Parigi val bene tre dissensi

14/1/2015 MARCELLO VENEZIANI IL GIORNALE

Ma i francesi nativi e adottivi che sono scesi in piazza nel nome degli Immortali Principi, avevano a mente che dalla Rivoluzione francese nacque non solo la Libertà ma anche il Terrore?


Quanto di quello spirito giacobino che portò ai genocidi e alla ghigliottina ha alimentato il fanatismo degli islamici allevati da noi?


È stato bello vedere il mondo unito nel cordoglio e nell'orrore in un fronte unico contro il terrore.

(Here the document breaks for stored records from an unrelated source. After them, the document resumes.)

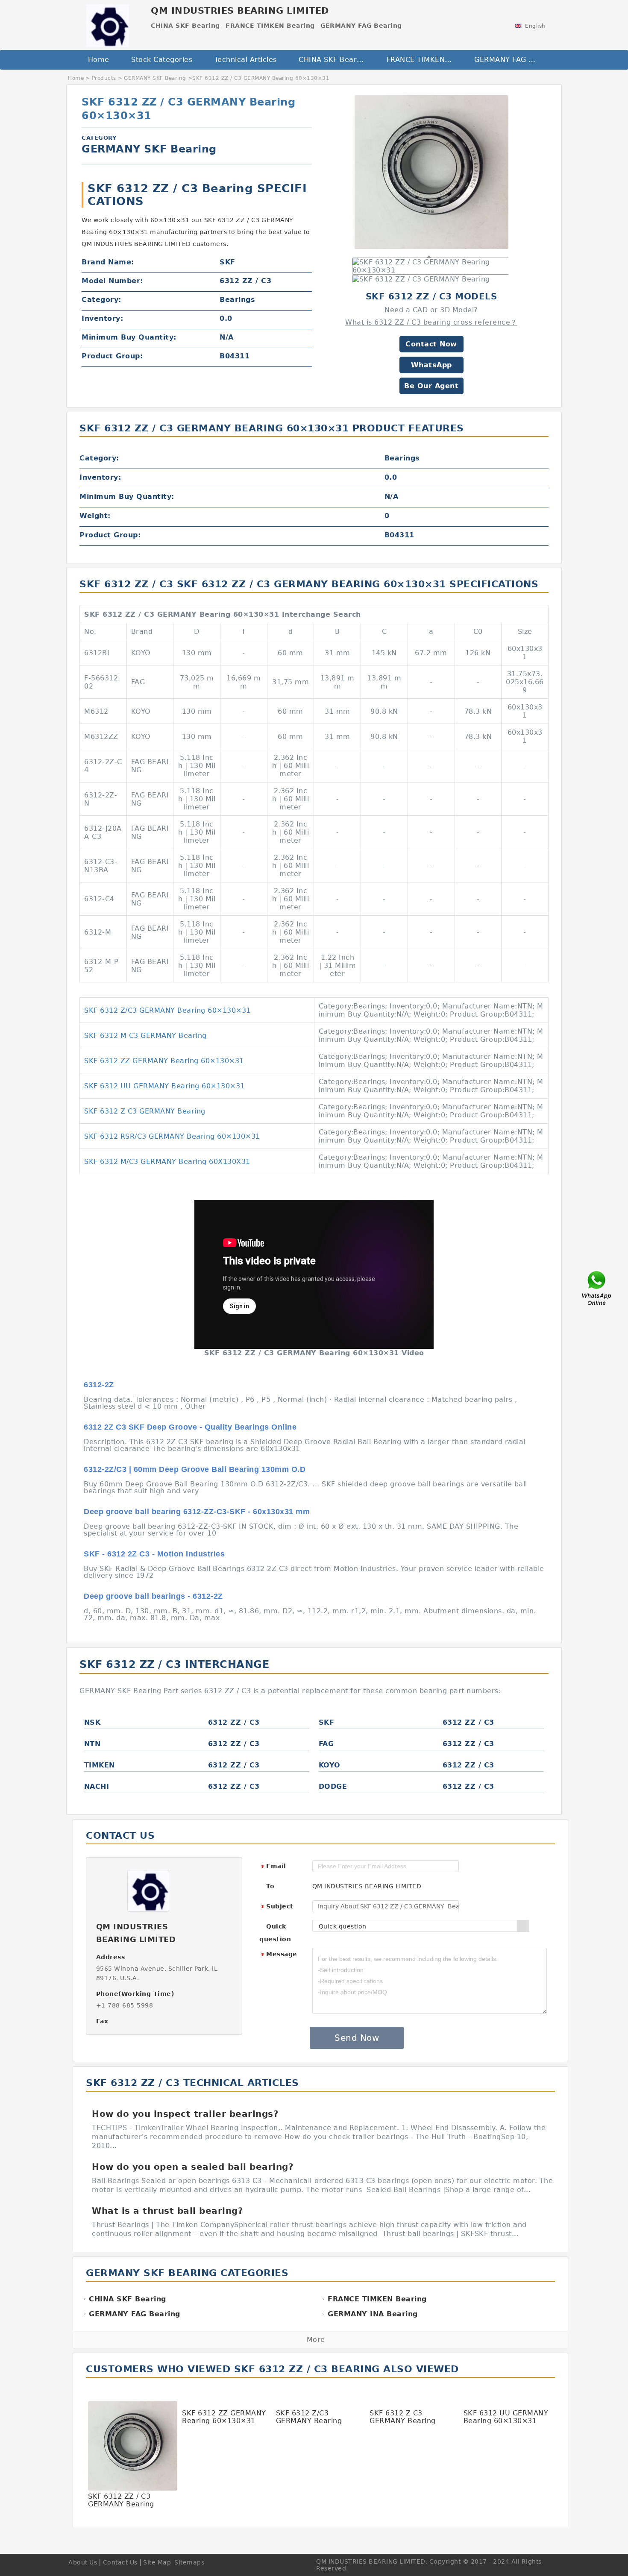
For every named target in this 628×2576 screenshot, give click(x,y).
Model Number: (112, 281)
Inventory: (102, 318)
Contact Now (431, 344)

Peccato solo per tre cose.


La prima: molti tra quei capi di stato ed ex che sfilavano non hanno avuto solo la colpa di essere stati indulgenti coi terroristi islamici ma hanno fatto di più: hanno spianato loro il terreno, aiutando le primavere arabe, usando talebani e invasati per i loro interessi momentanei, rovesciando gli unici argini locali al terrorismo, vale a dire i regimi dei Saddam e dei Gheddafi, dei Mubarak fino ad Assad.


Poi, è stato indecente escludere dai cortei il Front National, il movimento che ha suonato per primo l'allarme islamico in Francia e ha invocato il risveglio della civiltà europea, senza peraltro mai offendere la religione islamica.


A questo proposito, infine, lasciatemi dire che non sottoscrivo il “Je suis Charlie”. Ho visto vignette blasfeme verso il Dio biblico e cristiano prima che islamico e mi chiedo: ma perché è reato offendere alcuni orientamenti sessuali, storici e politici e invece è permesso e glorioso offendere in modo così bestiale fedi, popoli e religioni millenarie?


Difendiamo le loro vite, non le loro vignette.